زاد دانشمند آثار قلم ** زاد صوفی چیست آثار قدم 160
Âlimin azığı ve sermayesi, kalemden meydana gelen eserlerdir. Sofinin azığı ve sermayesi nedir? Ayak izleri!
همچو صیادی سوی اشکار شد ** گام آهو دید بر آثار شد
Sofi; av peşine düşen, ceylanın ayak izlerini görüp onları izleyen avcıya benzer.
چند گاهش گام آهو در خور است ** بعد از آن خود ناف آهو رهبر است
Bir müddet ceylanın ayak izleri işe yarar.
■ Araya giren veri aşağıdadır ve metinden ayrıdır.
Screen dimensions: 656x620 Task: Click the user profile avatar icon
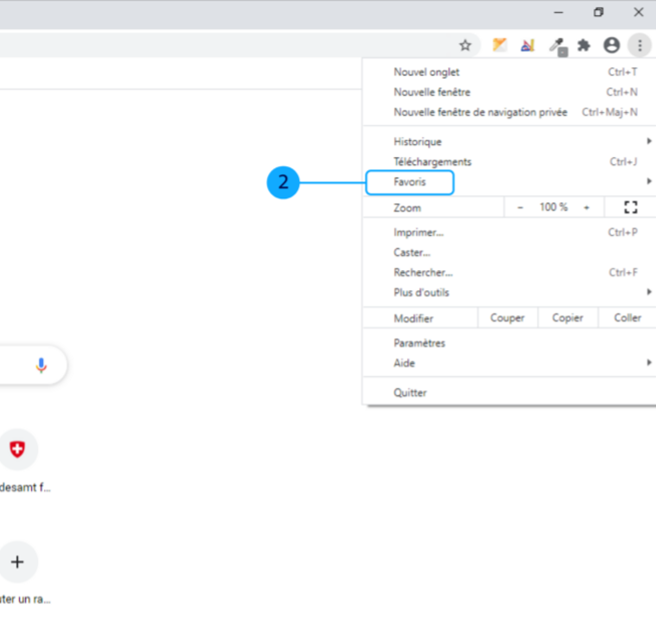pos(611,45)
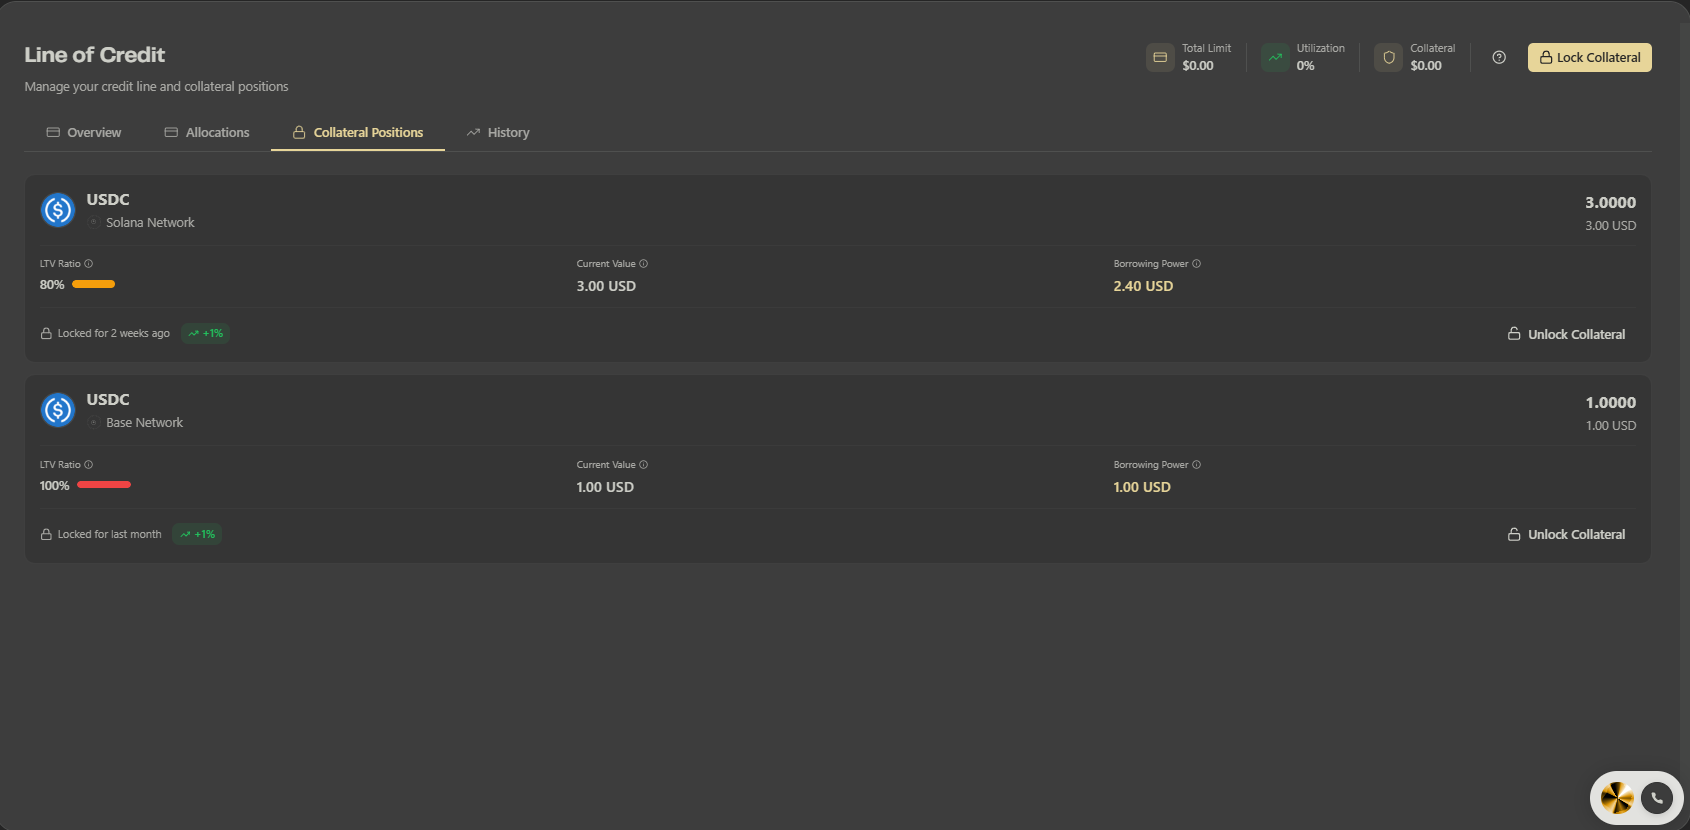Open the phone call widget icon
Viewport: 1690px width, 830px height.
1657,798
Ondan sonra ise esasen ahudaki misk kokusu, yolu gösterir.
چون که شکر گام کرد و ره برید ** لاجرم ز آن گام در کامی رسید
Bu izlere, bu izlemeye şükreder de yol alırsa nihayet o adım atma o yol alma yüzünden muradına ulaşır.
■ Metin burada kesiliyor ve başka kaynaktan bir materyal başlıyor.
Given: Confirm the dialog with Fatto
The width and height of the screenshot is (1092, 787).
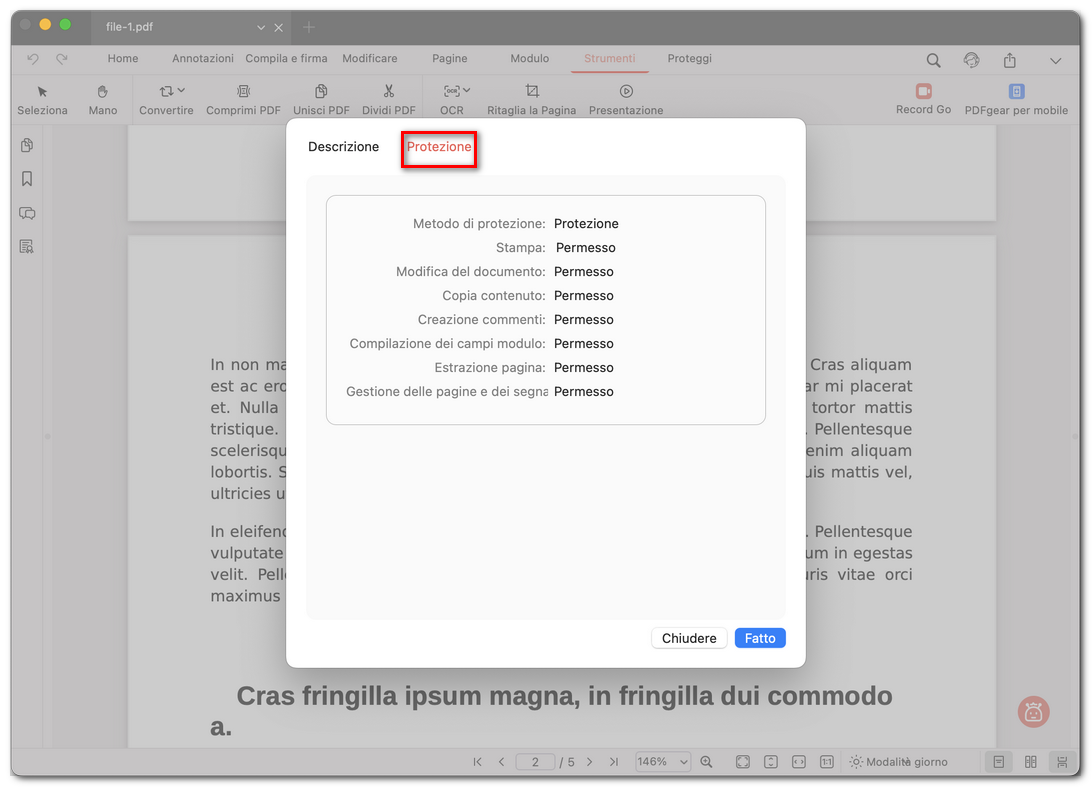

رفتن یک منزلی بر بوی ناف ** بهتر از صد منزل گام و طواف
Misk kokusunu duyup bir konak yol almak, iz izleyerek yüz konaklık yol almadan, yüz konaklık yolu dönüp dolaşmadan daha iyidir.
آن دلی کاو مطلع مهتابهاست ** بهر عارف فتحت ابوابهاست 165
Ay ışıkların doğusu olan gönül yok mu? O gönül, ariflere “kapıları açılmıştır” sırrıdır.
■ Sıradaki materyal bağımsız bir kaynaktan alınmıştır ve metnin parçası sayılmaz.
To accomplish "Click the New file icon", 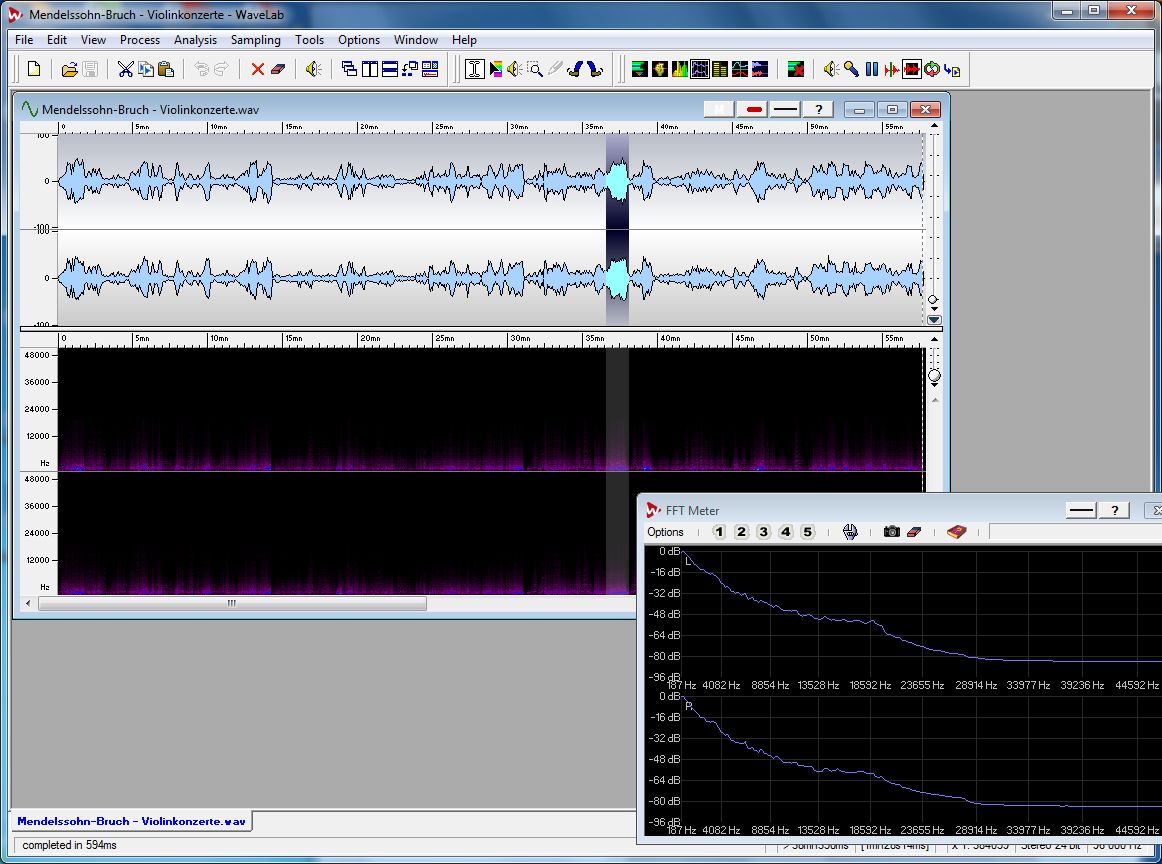I will [34, 69].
با تو دیوار است و با ایشان در است ** با تو سنگ و با عزیزان گوهر است
Sana duvardır ama onlara kapı. Sana taştır ama azizlere inci!
آن چه تو در آینه بینی عیان ** پیر اندر خشت بیند بیش از آن
Senin aynada açıkça gördüğünü pir, hem de daha önce bir kerpiç parçasında görür.
پیر ایشاناند کاین عالم نبود ** جان ایشان بود در دریای جود
Pir olanlar o kişilerdir ki bu âlem yokken onların canları, kerem denizinde vardı.
پیش از این تن عمرها بگذاشتند ** پیشتر از کشت بر برداشتند
Bu tene düşmeden önce nice ömürler geçirdiler, ekmeden önce meyveler devşirdiler!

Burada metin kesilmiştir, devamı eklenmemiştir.